Rio Tinto is an international mining company whose ADRs trade on the New York Stock Exchange. It bought a coal mine in Mozambique. However, it soon became clear to a couple of the officers that the mine was worth a lot less than they paid for it - the coal was of lesser quality, there wasn't as much of it, and Mozambique was not about to pay for the infrastructure needed to ship it out. It was what MBA's call a clusterf*ck.
Whether out of embarrassment or just waiting for a miracle to happen, those two execs hid the problem mine from the company's board and auditors. So Rio Tinto continued to issue financial statements and reports that effectively overvalued the company by at least $3 billion.
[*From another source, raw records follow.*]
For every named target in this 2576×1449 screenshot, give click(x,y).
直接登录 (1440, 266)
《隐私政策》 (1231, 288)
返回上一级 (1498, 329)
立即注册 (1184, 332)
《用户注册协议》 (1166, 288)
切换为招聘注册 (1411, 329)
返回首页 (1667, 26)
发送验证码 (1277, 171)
In 2017, the SEC charged Rio Tinto and the two execs with a "scheme liability" under Rule 10b-5 subparagraphs (a) and (c). https://www.sec.gov/litigation/complaints/2017/comp-pr2017-196.pdf. The SEC did not charge the execs with "making" a material misrepresentation or omission, because they did neither - they just withheld what they knew from the board and the auditors. Of course, their silence raises other issues - Rio Tinto's filings were surely inaccurate as a result -- but fraud under Rule 10b-5(b) was not one of them.
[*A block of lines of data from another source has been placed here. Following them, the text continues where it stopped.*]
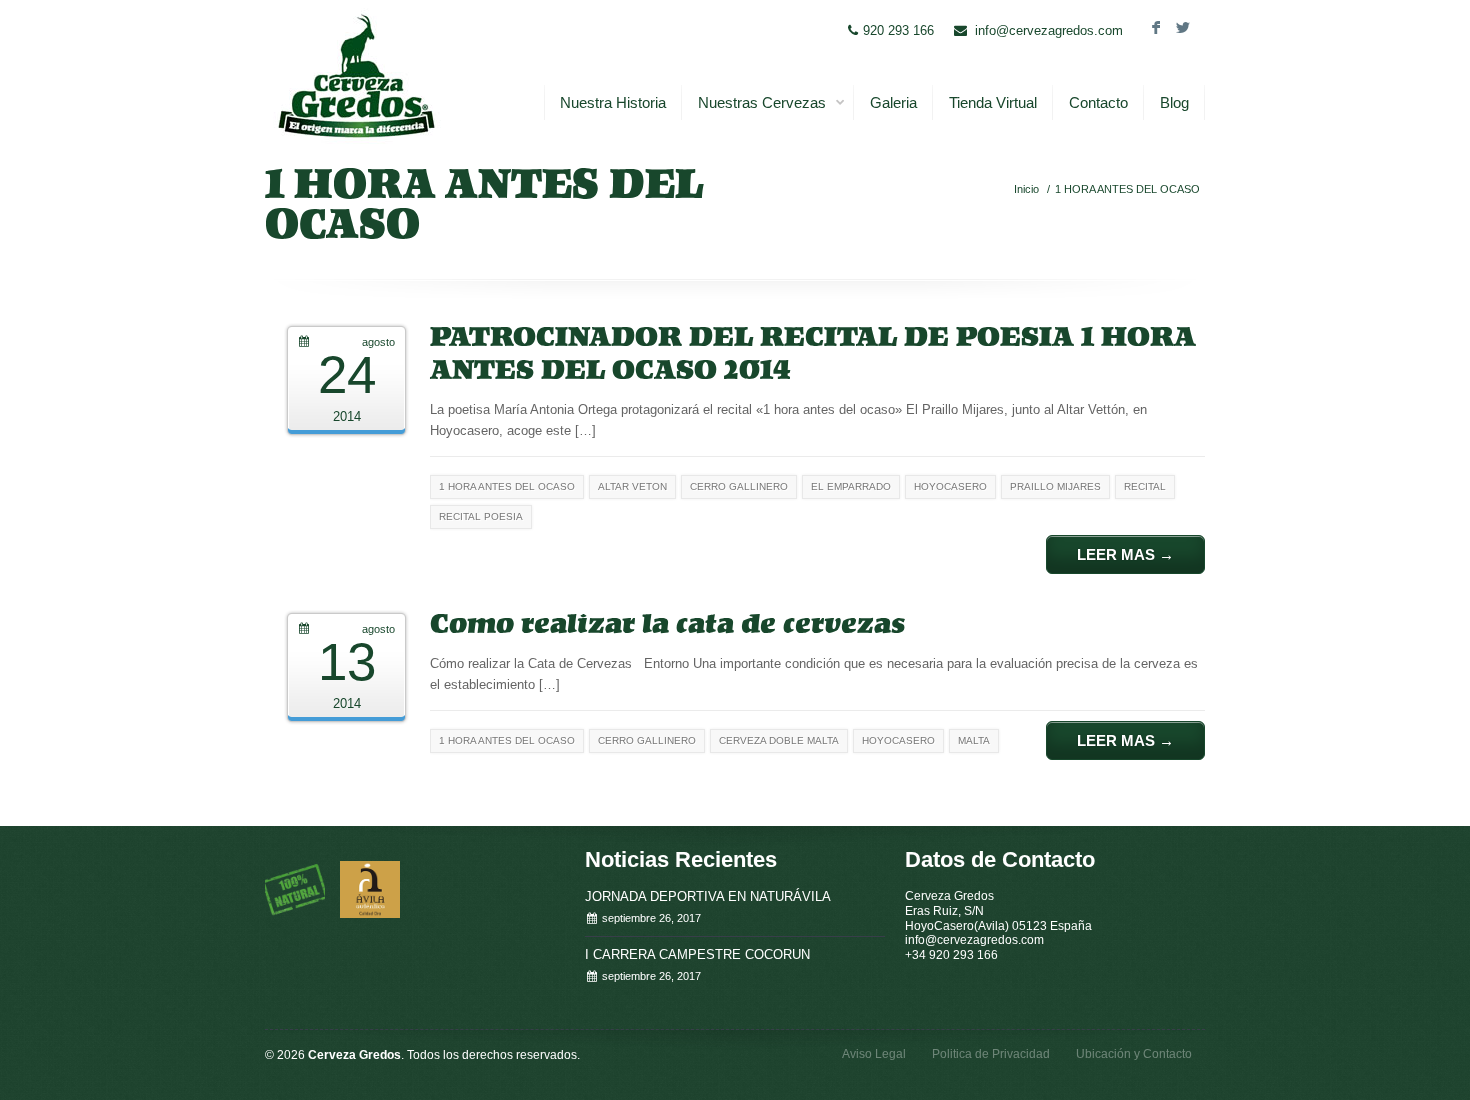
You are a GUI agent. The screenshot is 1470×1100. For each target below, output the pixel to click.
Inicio (1026, 189)
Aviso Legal (874, 1054)
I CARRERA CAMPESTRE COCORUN (697, 954)
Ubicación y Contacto (1134, 1054)
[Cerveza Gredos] (355, 75)
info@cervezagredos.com (1049, 30)
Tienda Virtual (993, 102)
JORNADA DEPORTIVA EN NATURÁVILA (708, 896)
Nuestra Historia (613, 102)
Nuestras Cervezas (762, 102)
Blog (1174, 102)
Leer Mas (1125, 554)
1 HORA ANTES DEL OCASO (1127, 189)
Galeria (893, 102)
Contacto (1098, 102)
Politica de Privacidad (991, 1054)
Not to be deterred, the SEC argued that hiding bad information from the board and auditors knowing that would make the filed financials inaccurate amounted to a "scheme" to defraud under subparagraphs (a) and (c) even if the misrepresentation or omission can't be charged under subparagraph (b).
The SEC lost that case in the district court, and took the matter to the Second Circuit. Last week, that court ruled that "scheme liability" under Rule 10b-5(a) and (c) could not be based solely on the existence of a material misrepresentation or omission - there had to be more, like the dissemination that the Supreme Court referred to in Lorenzo. But in the Rio Tinto case, "There is no allegation that the Rio Tinto defendants disseminated false statements; the SEC alleged 'only that [the defendants] failed to prevent misleading statements from being disseminated by others.' "
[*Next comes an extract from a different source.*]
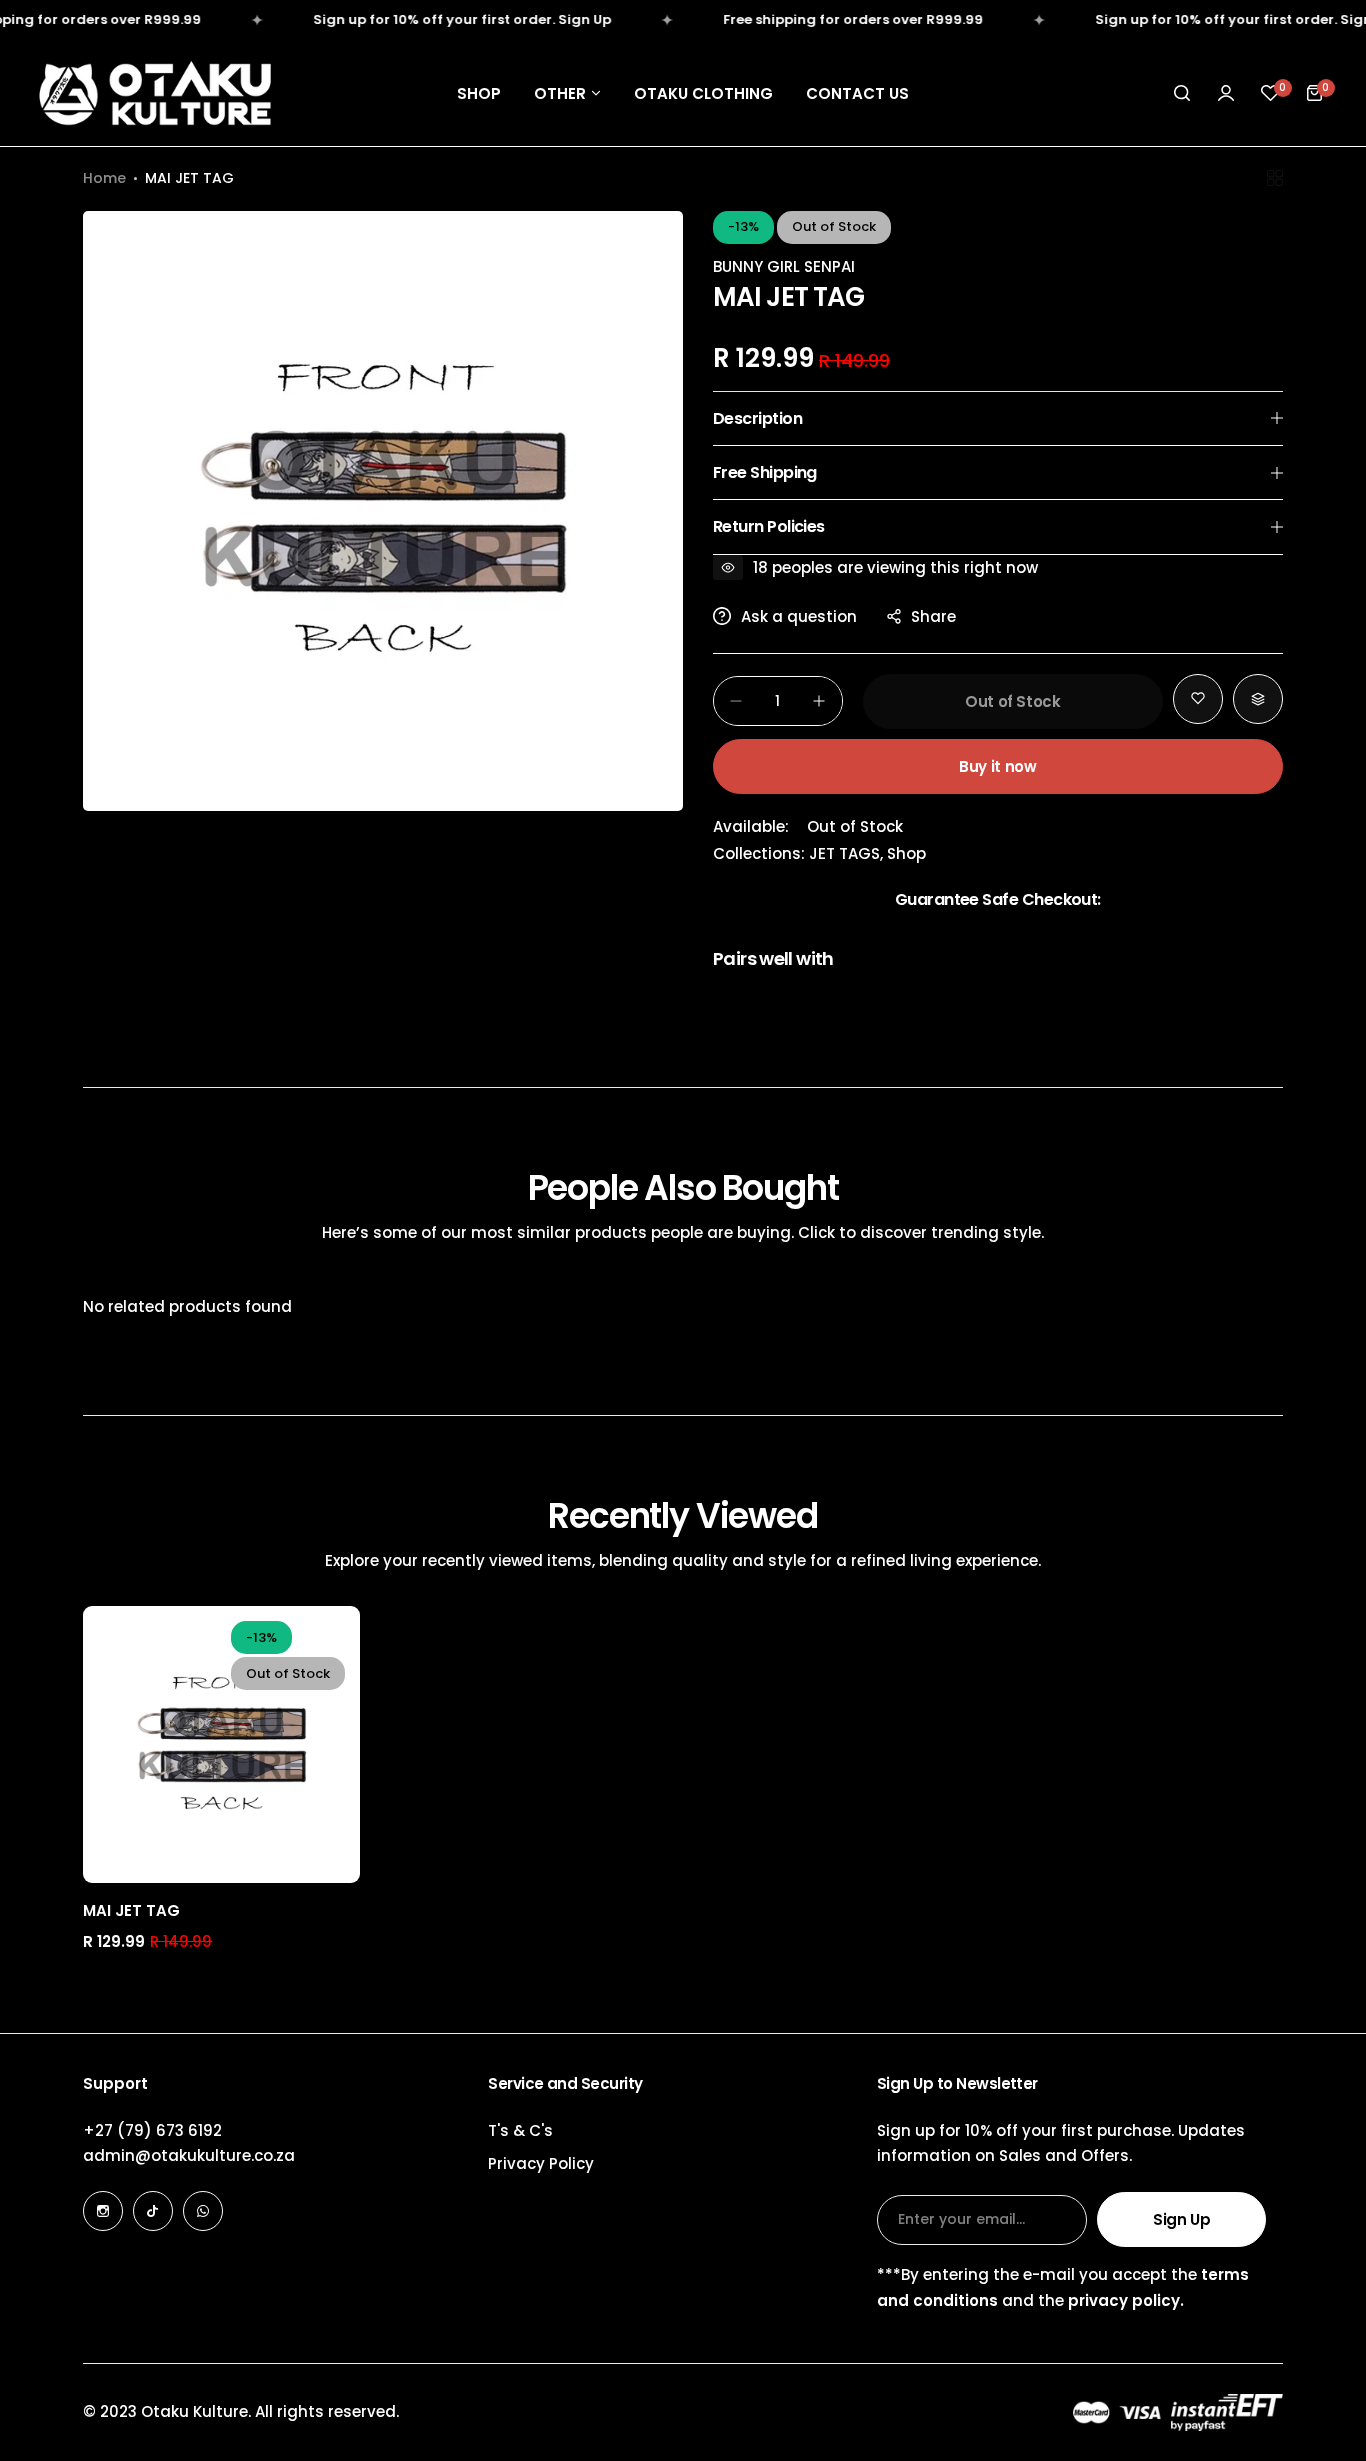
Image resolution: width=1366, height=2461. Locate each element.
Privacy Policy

This all makes sense. Sure, the SEC, as lazy as the rest of us, will do what it can to make life easy for itself. But if the mere making of a misrepresentation or omission can prove a scheme, then there really is no difference between any of the three subdivisions of Rule 10b-5. And so, for now, if all you do is lie and sit back to see what happens, you aren't violating Rule 10b-5.
And yet, it's a loophole. There's no question that Rio Tinto's 2 execs sitting on their bad information, knowing the investing public is being deceived, was morally suspect. Rio Tinto fired them when the board found out, and Dante's circles may still await them. Hell catches all kinds like that, even when the securities laws don't.